16. As we have noted in our order earlier, the Tribunal has rendered certain findings of fact. The vital fact, which is found, is that all materials in this case were supplied by the contractee to the respondent assessee and what is supplied by the assessee was actually the labour component. On this basis, the Tribunal has distinguished the judgment in the case of Commissioner Sales Tax vs. M/s Sabarmati Udyog Sahkari Mandali reported in 1976 STI SC 119 and also the judgment in the case of M/s Chandra Bhan Gosain vs. State of Orissa reported in 1963 -14 STC 866.
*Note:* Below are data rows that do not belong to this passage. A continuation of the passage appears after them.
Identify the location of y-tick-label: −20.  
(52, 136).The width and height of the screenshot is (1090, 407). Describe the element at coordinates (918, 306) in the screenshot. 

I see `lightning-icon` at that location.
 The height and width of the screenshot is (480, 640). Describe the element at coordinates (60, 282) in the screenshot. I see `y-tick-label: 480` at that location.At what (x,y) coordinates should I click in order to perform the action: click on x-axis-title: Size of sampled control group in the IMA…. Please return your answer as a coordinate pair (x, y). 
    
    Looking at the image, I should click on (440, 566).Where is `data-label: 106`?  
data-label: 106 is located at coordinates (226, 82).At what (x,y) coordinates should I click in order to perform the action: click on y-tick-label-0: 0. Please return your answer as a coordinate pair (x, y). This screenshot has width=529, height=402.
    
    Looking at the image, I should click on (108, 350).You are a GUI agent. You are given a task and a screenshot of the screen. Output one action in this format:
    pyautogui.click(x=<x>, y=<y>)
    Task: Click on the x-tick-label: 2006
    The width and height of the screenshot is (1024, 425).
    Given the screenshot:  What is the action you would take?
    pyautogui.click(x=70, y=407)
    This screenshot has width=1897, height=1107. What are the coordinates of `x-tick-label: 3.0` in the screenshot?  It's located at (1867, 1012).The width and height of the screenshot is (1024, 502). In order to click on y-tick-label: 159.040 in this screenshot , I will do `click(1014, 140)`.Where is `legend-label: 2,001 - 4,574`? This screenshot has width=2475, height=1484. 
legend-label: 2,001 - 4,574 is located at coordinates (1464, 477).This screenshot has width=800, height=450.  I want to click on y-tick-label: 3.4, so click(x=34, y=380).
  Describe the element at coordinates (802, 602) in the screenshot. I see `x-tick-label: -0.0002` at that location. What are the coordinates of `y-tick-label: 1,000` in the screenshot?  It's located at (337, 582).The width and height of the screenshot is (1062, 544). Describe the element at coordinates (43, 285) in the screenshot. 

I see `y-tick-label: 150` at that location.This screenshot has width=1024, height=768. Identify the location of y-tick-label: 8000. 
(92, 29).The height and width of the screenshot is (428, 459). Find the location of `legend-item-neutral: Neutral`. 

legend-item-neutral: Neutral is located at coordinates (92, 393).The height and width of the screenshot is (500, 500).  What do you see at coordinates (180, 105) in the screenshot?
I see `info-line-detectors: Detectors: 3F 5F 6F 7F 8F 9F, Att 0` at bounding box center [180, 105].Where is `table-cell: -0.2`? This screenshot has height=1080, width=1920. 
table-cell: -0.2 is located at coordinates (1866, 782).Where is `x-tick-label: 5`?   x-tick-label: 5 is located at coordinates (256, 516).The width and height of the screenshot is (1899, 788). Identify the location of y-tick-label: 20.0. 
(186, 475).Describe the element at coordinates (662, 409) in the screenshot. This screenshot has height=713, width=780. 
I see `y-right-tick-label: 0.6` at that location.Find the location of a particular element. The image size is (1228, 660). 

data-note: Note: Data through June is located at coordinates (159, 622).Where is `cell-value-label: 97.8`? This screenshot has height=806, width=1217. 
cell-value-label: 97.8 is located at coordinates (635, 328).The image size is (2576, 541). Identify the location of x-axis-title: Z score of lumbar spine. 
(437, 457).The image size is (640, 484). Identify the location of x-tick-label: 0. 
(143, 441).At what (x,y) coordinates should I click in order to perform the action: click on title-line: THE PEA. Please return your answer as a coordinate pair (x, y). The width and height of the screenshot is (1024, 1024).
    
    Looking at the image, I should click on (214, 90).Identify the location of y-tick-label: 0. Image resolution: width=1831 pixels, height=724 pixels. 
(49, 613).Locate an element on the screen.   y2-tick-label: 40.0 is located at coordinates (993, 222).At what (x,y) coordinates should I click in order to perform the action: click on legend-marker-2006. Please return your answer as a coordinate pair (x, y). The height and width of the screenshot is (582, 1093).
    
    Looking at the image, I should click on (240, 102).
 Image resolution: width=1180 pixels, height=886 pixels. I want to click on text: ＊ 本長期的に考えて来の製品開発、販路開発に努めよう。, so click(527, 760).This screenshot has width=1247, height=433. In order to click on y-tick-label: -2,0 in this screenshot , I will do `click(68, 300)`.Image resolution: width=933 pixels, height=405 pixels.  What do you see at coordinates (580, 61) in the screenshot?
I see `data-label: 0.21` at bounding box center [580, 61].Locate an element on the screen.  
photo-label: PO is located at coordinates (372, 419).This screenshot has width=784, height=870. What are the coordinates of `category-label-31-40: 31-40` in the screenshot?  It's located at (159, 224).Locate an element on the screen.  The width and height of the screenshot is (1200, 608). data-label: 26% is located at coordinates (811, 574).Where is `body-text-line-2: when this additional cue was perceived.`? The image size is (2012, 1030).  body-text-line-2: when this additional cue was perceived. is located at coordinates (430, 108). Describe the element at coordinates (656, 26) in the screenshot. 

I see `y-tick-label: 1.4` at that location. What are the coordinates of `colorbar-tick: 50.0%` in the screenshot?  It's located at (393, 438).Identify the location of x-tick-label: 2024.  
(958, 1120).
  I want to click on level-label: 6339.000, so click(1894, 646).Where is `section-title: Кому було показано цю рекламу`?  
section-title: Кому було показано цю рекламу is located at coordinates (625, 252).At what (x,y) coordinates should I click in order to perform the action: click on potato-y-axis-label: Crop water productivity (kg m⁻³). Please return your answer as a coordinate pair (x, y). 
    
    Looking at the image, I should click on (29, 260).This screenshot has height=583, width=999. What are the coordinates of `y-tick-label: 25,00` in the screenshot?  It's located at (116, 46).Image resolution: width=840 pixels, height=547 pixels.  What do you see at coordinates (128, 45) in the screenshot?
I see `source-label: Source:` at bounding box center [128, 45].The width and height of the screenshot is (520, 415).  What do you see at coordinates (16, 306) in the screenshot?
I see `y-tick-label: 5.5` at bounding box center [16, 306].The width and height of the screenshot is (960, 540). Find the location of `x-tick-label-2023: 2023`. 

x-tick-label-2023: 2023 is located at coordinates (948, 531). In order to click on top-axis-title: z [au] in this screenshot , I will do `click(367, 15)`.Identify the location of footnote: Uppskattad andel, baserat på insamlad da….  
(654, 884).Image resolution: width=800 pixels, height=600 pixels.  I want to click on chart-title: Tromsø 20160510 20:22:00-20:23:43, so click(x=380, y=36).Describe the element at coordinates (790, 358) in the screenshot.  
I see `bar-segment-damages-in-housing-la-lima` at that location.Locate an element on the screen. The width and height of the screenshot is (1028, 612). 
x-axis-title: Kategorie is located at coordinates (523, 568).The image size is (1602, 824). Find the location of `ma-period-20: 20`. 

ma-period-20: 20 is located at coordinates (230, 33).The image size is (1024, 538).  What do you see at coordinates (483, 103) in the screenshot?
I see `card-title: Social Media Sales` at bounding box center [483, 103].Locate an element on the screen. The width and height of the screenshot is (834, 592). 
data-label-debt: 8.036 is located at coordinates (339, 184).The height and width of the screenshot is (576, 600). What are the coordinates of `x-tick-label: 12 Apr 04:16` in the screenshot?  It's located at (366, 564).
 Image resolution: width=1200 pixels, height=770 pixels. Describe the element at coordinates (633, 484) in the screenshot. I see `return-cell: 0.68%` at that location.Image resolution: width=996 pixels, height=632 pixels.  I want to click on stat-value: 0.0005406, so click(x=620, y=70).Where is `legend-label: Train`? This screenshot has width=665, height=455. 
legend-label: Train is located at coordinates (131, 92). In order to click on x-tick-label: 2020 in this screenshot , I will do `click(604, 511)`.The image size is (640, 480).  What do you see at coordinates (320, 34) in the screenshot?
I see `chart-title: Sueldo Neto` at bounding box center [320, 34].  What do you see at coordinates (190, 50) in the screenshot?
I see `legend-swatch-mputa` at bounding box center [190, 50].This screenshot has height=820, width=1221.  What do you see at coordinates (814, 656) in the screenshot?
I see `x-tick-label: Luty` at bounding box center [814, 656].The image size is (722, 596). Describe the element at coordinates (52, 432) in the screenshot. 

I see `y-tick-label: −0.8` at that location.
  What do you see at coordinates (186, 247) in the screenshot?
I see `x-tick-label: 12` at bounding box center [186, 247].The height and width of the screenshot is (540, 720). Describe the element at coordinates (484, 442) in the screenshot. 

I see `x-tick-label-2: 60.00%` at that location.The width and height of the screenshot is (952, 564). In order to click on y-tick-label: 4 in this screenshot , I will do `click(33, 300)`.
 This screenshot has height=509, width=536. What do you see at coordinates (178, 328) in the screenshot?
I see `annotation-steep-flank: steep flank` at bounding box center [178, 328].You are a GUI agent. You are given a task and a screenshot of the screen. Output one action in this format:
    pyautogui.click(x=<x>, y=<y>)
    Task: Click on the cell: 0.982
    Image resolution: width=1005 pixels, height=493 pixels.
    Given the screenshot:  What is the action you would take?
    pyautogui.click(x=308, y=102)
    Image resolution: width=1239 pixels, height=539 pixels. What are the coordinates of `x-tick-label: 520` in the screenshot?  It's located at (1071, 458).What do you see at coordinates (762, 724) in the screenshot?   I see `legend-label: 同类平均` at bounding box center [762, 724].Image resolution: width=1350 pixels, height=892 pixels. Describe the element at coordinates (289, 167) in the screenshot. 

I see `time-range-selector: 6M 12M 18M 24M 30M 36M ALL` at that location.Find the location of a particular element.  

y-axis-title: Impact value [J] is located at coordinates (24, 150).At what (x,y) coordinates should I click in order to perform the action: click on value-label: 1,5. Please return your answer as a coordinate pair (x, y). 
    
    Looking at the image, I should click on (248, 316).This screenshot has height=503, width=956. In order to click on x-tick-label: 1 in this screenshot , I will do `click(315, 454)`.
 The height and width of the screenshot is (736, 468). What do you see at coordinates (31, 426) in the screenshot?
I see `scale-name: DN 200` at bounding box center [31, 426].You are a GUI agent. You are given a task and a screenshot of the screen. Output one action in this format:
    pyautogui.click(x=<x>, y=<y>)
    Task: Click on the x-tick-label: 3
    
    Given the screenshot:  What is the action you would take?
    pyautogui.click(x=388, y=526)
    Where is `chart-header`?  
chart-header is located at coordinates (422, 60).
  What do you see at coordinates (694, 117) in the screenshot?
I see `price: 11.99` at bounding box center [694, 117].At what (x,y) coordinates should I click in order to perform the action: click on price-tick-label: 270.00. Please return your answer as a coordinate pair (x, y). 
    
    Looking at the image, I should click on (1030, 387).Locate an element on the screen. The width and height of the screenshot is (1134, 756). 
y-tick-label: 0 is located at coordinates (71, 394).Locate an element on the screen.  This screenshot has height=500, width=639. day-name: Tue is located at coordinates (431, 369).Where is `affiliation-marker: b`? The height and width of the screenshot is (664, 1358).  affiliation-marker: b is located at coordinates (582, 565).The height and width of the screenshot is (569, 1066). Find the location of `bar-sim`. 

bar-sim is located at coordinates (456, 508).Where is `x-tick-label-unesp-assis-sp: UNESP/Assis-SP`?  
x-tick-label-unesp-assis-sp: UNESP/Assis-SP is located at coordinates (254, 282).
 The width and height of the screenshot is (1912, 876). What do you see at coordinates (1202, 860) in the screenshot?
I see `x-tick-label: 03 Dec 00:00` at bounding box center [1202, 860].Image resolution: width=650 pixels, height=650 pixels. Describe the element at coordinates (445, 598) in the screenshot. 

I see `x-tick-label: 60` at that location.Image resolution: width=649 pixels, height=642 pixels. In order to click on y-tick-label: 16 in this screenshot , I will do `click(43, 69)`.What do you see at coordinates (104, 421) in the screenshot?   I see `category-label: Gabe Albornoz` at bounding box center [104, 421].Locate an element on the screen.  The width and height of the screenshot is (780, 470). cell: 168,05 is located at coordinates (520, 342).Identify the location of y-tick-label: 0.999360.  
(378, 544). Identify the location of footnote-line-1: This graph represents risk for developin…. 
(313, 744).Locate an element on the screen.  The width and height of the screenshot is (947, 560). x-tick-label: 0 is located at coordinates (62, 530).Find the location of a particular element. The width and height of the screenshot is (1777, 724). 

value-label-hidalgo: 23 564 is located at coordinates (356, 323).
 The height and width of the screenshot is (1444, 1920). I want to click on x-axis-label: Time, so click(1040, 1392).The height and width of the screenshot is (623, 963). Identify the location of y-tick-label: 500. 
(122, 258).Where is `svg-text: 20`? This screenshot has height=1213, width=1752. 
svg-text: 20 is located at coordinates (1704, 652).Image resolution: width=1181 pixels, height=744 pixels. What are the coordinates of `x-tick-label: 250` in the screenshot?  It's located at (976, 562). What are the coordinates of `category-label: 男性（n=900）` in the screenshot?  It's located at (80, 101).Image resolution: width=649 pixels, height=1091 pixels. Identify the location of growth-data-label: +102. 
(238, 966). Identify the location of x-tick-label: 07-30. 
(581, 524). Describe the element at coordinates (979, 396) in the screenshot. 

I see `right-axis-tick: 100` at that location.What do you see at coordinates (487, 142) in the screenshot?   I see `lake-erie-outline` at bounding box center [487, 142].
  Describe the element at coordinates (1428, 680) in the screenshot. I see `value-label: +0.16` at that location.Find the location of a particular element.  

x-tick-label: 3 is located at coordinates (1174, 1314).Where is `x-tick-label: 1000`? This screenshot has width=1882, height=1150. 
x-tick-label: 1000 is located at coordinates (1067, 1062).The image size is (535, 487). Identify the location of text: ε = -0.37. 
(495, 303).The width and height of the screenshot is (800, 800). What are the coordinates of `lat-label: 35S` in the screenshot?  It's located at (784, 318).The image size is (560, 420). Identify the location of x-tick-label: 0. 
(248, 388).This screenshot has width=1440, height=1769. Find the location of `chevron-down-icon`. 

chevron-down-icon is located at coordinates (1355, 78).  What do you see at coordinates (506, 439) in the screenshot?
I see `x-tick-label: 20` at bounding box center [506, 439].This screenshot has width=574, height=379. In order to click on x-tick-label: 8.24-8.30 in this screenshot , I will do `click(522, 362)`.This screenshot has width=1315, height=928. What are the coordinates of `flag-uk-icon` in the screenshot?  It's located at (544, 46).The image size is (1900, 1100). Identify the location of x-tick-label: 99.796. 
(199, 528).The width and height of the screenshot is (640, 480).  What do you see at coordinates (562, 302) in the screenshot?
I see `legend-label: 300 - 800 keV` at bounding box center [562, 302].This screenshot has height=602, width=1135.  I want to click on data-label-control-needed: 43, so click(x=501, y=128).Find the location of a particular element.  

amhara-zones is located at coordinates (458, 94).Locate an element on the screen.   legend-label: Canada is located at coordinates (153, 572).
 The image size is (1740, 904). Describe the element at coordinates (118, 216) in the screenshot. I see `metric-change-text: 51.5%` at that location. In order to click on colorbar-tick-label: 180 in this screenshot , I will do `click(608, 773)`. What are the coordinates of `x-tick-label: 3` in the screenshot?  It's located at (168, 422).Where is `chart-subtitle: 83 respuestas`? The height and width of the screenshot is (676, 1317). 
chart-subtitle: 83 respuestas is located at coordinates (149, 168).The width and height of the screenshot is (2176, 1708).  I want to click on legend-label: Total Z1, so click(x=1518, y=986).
17. It is clear from the perusal of the clauses considered elaborately in the case of Commissioner Sales Tax vs. M/s Sabarmati Udyog Sahkari Mandali reported in (1976) 3 SCC 592, that that was the case, where the raw materials had to be purchased by the assessee and using the raw materials, he had to manufacture the bricks and the contract contemplated the sale of bricks as ‘chattels’ The distinguishing feature in this case, as found by the Tribunal, is that the entire raw materials were supplied by the Department. The materials were made use of by the assessee, who has supplied the labour and he made the tiles, which were supplied. It is significant to note that in the revision filed, there is no challenge to the findings given by the Tribunal that the entire raw materials, including the land and electricity were supplied by the contractee to the respondent assessee. Therefore, we have no occasion to go into the validity of the findings by the Tribunal, which is after all the final fact-finding authority that the raw materials, besides electricity, have all been supplied by the contractee Department to the respondent assessee.
18. Secondly, we must also notice another significant feature. There is a definite case for the respondent assessee that the tiles, which are subject matter of the controversy, have been supplied under a contract, which was executed in the year 1986. The respondent assessee was assessed to tax in respect of the tiles, which were supplied apparently under the same contract in the year 1986-87, but the said assessment was interfered with by the order passed by the Tribunal. The Tribunal apparently has proceeded to hold that the transaction is in the nature of a job work. This order of the Tribunal was in fact challenged by the Department before the jurisdictional High Court. The jurisdictional High Court agreed with the Tribunal’s view. While it may be true that it related to another assessment year, and it may not be fully correct to say that the principle of res judicata as such applies as every assessment year is a separate year when the vital fact, which is relevant for the subsequent year arises for consideration unless there is any change in the circumstances, which is brought to our notice, we have to give due importance to the findings by the Authorities in the earlier year. In this case, the contract was of the year 1986-87. It is in regard to the said assessment year, that finding has been rendered, which has become final that what is involved is only a job work and not a contract of sale of goods. We do not see, why the said principle should not hold good in respect of the tiles, which have been supplied in terms of the said contract for the year 1987-1988. It is true no doubt that the contract as such has not been made available, but in the light of the fact that the Tribunal has rendered a finding at any rate that all the materials, including land and electricity have been supplied by the contractee Department, we are of the view that what is involved is a job work. Therefore, we would answer the substantial question of law, which has been raised, against the revisionist. The revision will stand dismissed without any order as to costs.